Why it works: Sorting the binary strings by the a+b > b+a rule guarantees that the largest possible binary string is formed. This is similar to the "largest number from array" problem, but using binary representations instead of decimal strings.
Python Solution
from typing import List
class Solution:
def maxGoodNumber(self, nums: List[int]) -> int:
# Step 1: Convert integers to binary strings
binaries = [bin(num)[2:] for num in nums]
# Step 2: Sort with custom comparator
binaries.sort(key=lambda x: x*7, reverse=True)
# Step 3: Concatenate sorted binaries
result_binary = ''.join(binaries)
# Step 4: Convert binary string to integer
return int(result_binary, 2)
The code converts each number to a binary string using bin(num)[2:] to remove the '0b' prefix. It sorts the strings with a lambda key that multiplies the string to ensure proper lexicographical comparison. The sorted strings are concatenated, and int(result_binary, 2) converts the binary string to the final integer.
Go Solution
import (
"sort"
"strconv"
)
func maxGoodNumber(nums []int) int {
binaries := make([]string, len(nums))
for i, num := range nums {
binaries[i] = strconv.FormatInt(int64(num), 2)
}
sort.Slice(binaries, func(i, j int) bool {
return binaries[i]+binaries[j] > binaries[j]+binaries[i]
})
resultBinary := ""
for _, b := range binaries {
resultBinary += b
}
result, _ := strconv.ParseInt(resultBinary, 2, 64)
return int(result)
}
In Go, strconv.FormatInt converts integers to binary strings. The slice is sorted using a custom comparison function. The final binary string is concatenated and converted to an integer using strconv.ParseInt. Go requires explicit 64-bit integer parsing, but this is safe given the maximum possible length of the binary string.
Worked Examples
Example 1: nums = [1, 2, 3]
- Convert to binaries:
[1, 10, 11] - Compare concatenations:
11+1+10 = "11110"> any other order - Resulting binary string:
"11110" - Convert to integer:
30
Example 2: nums = [2, 8, 16]
- Convert to binaries:
[10, 1000, 10000] - Compare concatenations:
"10000100010"(from[16, 8, 2]) - Convert to integer:
1296
Complexity Analysis
| Measure | Complexity | Explanation |
|---|---|---|
| Time | O(n log n) | Sorting three elements, effectively constant |
| Space | O(n) | Store binary strings for concatenation |
The complexity is dominated by the sorting operation, which is trivial for n = 3. The space complexity is proportional to storing the binary strings, also very small.
Test Cases
# Provided examples
assert Solution().maxGoodNumber([1,2,3]) == 30 # "11110"
assert Solution().maxGoodNumber([2,8,16]) == 1296 # "10100010000"
# Edge cases
assert Solution().maxGoodNumber([1,1,1]) == 7 # "111"
assert Solution().maxGoodNumber([127,1,2]) == 32639 # "1111111" + "10" + "1"

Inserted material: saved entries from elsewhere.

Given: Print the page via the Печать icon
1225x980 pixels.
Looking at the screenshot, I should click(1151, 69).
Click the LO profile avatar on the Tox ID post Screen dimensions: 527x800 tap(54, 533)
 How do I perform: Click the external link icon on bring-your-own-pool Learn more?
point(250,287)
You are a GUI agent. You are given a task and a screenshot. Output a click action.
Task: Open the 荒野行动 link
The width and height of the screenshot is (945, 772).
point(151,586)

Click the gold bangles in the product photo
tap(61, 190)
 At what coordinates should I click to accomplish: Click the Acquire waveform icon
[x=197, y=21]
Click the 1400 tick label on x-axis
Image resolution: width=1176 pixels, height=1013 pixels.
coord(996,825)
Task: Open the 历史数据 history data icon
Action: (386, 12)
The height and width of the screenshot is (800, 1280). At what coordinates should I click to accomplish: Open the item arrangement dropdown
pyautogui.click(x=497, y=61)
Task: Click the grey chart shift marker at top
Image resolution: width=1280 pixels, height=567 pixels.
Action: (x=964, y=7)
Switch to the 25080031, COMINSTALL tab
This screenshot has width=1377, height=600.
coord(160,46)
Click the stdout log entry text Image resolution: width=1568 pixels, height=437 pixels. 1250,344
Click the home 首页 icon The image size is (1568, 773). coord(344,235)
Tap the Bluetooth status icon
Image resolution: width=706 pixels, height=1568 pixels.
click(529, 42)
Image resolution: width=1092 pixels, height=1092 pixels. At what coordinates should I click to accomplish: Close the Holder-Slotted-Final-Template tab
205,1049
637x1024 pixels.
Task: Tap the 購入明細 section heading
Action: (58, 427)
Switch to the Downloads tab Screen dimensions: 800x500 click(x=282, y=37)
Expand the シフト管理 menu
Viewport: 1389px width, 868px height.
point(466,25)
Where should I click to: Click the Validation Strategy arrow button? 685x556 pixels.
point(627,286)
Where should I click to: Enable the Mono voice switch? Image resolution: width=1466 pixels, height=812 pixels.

assert Solution().maxGoodNumber([5,10,15]) == 13375 # "1111" + "1010" + "101"
| Test | Why |
|---|---|
| [1,2,3] | Basic small integers, checks ordering of different binary lengths |
| [2,8,16] | Powers of two, checks handling of different lengths |
| [1,1,1] | All numbers equal, ensures code handles identical binaries |
| [127,1,2] | Maximum allowed number, tests large binary string |
| [5,10,15] | Mixed small numbers, tests correct binary concatenation ordering |
Edge Cases
One important edge case is when all numbers are identical, such as [1,1,1]. A naive implementation that assumes unique numbers might fail, but this algorithm correctly concatenates identical binaries in any order, giving the correct result.
Another edge case is when one number is significantly larger than the others, like [127,1,2]. Its binary representation is much longer, so it must appear first in the concatenation to maximize the result. The sorting ensures this automatically.
A final edge case involves numbers whose binary strings have similar prefixes, such as [5,10,15]. Without careful comparison, a lexicographical sort could choose the wrong order. By explicitly comparing a+b vs b+a, the algorithm ensures the optimal ordering even in tricky prefix scenarios.